Feature Maps, Regularization, and Generalization

Author

Phil Chodrow

Quick Recap

Last time, we considered the problem of empirical risk minimization with a convex loss function. We assumed that we had data, a pair \((\mathbf{X}, \mathbf{y})\) where

\(\mathbf{X}\in \mathbb{R}^{n\times p}\) is the feature matrix. There are \(n\) distinct observations, encoded as rows. Each of the \(p\) columns corresponds to a feature: something about each observation that we can measure or infer. Each observation is written \(\mathbf{x}_1, \mathbf{x}_2,\ldots\). \[ \mathbf{X}= \left[\begin{matrix} & - & \mathbf{x}_1 & - \\ & - & \mathbf{x}_2 & - \\ & \vdots & \vdots & \vdots \\ & - & \mathbf{x}_{n} & - \end{matrix}\right] \]
\(\mathbf{y}\in \mathbb{R}^{n}\) is the target vector. The target vector gives a label, value, or outcome for each observation.

Using this data, we defined the empirical risk minimization problem, which had the general form \[ \hat{\mathbf{w}} = \mathop{\mathrm{arg\,min}}_{\mathbf{w}} \; L(\mathbf{w})\;, \tag{1}\] where \[ L(\mathbf{w}) = \frac{1}{n} \sum_{i = 1}^n \ell(f_{\mathbf{w}}(\mathbf{x}_i), y_i)\;. \]

Here, \(f_{\mathbf{w}}:\mathbb{R}^p \rightarrow \mathbb{R}\) is our predictor function, which takes in a feature vector \(\mathbf{x}_i\) and spits out a prediction \(\hat{y}_i\). We are still assuming that \(f_{\mathbf{w}}\) is linear and therefore has the form

\[ f_{\mathbf{w}}(\mathbf{x}) = \langle \mathbf{w}, \mathbf{x} \rangle \tag{2}\]

Originally we considered classifiers of the form \(f_{\mathbf{w}, b}(\mathbf{x}) = \langle \mathbf{w}, \mathbf{x} \rangle - b\), but we can ignore \(b\) for today by using the assumption that the final column of \(\mathbf{x}\) is a column of \(1\)s, just like we did for the perceptron.

In our last lecture, we studied how to compute the gradient of \(L(\mathbf{w})\) in minimize the convex loss and find a good value \(\hat{\mathbf{w}}\) for the parameter vector.

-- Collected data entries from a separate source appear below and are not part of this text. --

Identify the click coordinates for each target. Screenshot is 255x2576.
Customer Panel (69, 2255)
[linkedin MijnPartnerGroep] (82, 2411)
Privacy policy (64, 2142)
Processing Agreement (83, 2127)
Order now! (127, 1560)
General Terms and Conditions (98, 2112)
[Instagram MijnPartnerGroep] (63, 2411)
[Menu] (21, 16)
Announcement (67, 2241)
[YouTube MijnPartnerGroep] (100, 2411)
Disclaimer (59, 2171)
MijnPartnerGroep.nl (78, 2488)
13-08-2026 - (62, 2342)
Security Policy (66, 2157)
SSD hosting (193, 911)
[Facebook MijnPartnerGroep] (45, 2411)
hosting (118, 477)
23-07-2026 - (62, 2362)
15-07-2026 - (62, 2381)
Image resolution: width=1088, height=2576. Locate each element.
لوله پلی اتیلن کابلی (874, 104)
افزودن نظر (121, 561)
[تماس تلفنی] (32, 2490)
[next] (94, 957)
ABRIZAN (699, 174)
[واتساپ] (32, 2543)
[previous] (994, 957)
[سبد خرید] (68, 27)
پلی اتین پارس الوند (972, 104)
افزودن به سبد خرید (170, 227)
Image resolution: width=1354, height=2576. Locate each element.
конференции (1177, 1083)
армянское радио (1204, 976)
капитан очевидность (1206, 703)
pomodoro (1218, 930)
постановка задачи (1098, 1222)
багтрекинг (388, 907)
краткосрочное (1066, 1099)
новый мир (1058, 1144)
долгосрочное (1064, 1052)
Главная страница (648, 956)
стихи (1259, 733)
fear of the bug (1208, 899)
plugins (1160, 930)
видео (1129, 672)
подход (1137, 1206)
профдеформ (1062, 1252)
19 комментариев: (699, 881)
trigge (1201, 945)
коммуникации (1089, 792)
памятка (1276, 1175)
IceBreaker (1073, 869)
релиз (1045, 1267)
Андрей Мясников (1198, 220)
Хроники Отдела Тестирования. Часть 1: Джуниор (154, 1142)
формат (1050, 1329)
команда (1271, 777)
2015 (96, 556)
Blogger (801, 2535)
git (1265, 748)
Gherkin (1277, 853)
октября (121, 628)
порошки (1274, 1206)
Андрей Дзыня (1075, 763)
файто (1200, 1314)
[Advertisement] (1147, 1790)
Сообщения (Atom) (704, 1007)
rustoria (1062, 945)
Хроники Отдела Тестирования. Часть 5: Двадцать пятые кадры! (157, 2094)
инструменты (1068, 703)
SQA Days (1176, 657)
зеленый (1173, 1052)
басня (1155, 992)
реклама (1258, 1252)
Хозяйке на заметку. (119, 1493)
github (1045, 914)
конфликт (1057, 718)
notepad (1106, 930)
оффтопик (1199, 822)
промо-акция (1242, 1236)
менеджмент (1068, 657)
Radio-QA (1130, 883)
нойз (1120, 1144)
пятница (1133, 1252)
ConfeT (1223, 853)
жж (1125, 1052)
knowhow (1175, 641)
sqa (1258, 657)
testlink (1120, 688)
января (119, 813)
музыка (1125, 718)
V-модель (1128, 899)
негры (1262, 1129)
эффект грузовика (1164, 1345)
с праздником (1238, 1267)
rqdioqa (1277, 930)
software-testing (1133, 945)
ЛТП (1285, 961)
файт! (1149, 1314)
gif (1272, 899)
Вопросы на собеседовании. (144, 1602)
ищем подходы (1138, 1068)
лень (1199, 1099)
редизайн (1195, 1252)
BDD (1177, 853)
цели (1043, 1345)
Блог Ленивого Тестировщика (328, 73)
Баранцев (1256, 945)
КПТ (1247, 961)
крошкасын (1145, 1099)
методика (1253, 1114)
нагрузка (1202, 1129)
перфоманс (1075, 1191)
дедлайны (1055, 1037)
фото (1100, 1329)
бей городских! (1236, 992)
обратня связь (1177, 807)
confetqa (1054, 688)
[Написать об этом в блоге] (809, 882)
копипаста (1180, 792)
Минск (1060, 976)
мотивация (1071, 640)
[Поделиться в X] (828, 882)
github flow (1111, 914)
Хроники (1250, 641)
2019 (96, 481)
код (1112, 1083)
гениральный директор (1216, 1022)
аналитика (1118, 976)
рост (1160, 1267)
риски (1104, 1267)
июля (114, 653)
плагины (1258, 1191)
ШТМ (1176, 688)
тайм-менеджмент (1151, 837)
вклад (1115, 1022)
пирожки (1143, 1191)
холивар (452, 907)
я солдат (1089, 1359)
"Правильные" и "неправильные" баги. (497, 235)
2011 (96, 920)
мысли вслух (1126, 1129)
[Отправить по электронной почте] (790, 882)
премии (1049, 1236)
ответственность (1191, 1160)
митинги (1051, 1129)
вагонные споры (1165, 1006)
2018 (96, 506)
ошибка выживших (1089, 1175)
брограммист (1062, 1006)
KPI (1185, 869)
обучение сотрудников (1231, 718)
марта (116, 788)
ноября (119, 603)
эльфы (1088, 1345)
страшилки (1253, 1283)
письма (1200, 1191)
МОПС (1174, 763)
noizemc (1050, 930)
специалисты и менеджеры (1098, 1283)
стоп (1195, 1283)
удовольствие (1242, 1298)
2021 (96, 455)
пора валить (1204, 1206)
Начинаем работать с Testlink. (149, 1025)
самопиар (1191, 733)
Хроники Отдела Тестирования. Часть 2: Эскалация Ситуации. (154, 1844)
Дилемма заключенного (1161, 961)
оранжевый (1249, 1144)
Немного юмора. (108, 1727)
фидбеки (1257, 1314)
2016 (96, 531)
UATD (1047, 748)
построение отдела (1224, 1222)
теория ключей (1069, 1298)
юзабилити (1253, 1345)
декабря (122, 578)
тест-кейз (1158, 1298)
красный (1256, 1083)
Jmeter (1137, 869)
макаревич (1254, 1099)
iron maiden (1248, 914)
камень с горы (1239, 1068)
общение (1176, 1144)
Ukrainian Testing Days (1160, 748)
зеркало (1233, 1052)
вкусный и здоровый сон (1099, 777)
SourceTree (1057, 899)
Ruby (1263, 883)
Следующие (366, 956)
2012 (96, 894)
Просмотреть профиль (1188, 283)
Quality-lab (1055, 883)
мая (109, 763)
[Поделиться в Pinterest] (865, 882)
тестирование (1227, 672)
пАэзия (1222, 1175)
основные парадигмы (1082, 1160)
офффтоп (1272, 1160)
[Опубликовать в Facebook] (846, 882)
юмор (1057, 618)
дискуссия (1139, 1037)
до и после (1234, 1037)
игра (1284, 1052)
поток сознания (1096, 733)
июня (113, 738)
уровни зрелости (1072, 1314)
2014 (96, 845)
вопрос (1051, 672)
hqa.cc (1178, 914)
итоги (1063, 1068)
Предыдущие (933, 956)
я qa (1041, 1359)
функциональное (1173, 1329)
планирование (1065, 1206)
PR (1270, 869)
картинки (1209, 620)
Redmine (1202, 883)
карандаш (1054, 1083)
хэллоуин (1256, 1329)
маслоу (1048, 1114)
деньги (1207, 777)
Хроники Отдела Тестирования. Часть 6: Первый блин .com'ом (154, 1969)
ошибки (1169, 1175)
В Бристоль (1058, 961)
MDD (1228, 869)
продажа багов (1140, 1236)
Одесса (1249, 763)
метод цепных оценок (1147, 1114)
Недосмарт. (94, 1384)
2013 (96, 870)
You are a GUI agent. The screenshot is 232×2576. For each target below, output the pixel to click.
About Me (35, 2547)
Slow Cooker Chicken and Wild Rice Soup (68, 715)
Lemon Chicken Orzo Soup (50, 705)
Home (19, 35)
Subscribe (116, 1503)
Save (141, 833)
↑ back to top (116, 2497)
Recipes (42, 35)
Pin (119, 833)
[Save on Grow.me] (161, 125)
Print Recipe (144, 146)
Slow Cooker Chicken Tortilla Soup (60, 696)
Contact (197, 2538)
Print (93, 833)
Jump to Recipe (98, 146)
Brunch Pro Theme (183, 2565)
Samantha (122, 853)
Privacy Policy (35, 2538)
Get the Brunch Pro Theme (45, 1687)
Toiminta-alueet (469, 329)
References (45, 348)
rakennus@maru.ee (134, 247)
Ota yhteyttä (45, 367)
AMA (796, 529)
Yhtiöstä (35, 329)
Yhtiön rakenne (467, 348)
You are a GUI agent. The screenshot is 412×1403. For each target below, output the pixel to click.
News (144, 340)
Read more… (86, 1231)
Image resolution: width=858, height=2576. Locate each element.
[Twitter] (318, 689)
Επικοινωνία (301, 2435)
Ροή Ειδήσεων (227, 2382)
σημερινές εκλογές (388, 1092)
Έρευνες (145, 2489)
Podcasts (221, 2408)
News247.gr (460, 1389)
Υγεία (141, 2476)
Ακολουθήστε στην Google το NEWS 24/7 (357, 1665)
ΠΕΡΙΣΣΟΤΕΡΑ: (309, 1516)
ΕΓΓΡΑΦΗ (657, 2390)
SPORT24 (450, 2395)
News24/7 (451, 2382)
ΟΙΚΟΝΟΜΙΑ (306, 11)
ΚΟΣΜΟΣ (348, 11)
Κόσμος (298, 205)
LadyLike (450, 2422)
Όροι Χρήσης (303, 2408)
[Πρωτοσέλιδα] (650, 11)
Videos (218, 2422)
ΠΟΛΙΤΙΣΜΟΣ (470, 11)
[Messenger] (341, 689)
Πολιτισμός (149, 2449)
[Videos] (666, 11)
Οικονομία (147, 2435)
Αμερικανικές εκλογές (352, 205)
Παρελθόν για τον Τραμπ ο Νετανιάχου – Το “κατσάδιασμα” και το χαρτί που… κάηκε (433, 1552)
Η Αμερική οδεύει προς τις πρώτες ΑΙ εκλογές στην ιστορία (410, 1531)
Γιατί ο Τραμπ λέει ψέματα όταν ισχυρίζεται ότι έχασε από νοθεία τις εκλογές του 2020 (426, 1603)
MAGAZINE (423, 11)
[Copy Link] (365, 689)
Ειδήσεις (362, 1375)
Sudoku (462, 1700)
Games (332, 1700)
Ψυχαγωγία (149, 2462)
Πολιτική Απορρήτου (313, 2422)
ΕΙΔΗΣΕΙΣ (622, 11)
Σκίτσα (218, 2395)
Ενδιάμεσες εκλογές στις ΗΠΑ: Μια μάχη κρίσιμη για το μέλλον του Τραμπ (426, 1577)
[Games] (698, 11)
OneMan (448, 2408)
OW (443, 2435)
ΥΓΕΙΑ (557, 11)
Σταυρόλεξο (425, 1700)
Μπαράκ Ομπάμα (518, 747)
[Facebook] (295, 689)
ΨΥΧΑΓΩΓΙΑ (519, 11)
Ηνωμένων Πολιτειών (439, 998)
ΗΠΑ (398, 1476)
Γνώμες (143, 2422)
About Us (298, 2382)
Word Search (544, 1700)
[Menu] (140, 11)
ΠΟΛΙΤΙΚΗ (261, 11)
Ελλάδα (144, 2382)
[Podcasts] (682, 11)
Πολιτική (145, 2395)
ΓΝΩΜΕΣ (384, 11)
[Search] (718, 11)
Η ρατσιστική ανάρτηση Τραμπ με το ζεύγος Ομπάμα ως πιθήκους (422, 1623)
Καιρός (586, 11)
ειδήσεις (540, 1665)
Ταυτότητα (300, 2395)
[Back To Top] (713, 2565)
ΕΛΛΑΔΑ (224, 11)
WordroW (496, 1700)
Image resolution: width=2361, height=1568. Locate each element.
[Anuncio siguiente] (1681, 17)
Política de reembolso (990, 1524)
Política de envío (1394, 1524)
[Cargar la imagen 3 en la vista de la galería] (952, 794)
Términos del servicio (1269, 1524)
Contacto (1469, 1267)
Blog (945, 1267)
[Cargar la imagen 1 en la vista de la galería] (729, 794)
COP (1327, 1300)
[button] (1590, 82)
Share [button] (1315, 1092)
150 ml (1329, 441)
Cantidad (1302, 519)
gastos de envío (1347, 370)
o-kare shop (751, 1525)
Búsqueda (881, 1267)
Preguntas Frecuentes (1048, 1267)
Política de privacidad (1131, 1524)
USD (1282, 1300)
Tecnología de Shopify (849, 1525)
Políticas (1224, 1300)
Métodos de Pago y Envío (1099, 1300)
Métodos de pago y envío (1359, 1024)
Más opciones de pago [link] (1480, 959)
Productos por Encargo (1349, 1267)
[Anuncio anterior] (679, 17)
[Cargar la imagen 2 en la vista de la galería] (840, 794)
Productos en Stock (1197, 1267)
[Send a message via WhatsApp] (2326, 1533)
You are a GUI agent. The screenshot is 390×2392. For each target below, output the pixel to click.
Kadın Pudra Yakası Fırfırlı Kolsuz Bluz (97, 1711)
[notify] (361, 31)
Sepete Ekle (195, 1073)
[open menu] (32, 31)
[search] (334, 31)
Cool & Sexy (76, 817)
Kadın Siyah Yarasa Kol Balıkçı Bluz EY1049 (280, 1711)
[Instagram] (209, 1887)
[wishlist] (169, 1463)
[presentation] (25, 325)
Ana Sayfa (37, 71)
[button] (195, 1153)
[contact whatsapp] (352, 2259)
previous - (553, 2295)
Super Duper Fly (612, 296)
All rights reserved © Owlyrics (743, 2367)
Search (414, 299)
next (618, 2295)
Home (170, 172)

In this lecture we’re going to assume that we can cheerfully solve the empirical risk minimization for convex linear models. This time, we’re going to see how we can use the framework of convex linear models to try to get around one of the main limitations we’ve seen in class so far: our models only work with linear decision boundaries. Most of the data we care about has nonlinear decision boundaries. Here’s a dramatic example. For this example, I’m using the implementation of logistic regression from scikit-learn. I’m also using the plot_decision_regions function from the mlxtend package, which is a handy plotting utility for visualizing the behavior of our models.

from sklearn.datasets import make_moons, make_circles
from mlxtend.plotting import plot_decision_regions
from sklearn.linear_model import LogisticRegression
from matplotlib import pyplot as plt
import numpy as np
np.seterr(all="ignore")

X, y = make_circles(200, shuffle = True, noise = 0.1, factor = 0.5)

LR = LogisticRegression()
LR.fit(X, y)
plot_decision_regions(X, y, clf = LR)
score = plt.gca().set_title(f"Accuracy = {LR.score(X, y)}")

Yikes! Our accuracy isn’t much better than 50%.

Visually this should be pretty easy data to classify. But the linear decision boundary isn’t the way.

Given a point \(\mathbf{x}\), what information would you find most useful about that point in determining whether it should have label \(0\) or \(1\) based on this training data?

Feature Maps

Suppose that we were able to extract from each point its distance from the origin. In 2d, we could take a point \(\mathbf{x}\) and simply compute

\[ r^2 = x_1^2 + x_2^2\;. \]

We could then make the classification based on the value of \(r^2\). In this data set, it looks like the classification rule that predicts \(1\) if \(r^2 < 1\) and \(0\) otherwise would be a pretty good one. The important insight here is that this is also a linear model, with linear predictor function

\[ \hat{y} = \langle \mathbf{r}, \mathbf{w} \rangle\;, \]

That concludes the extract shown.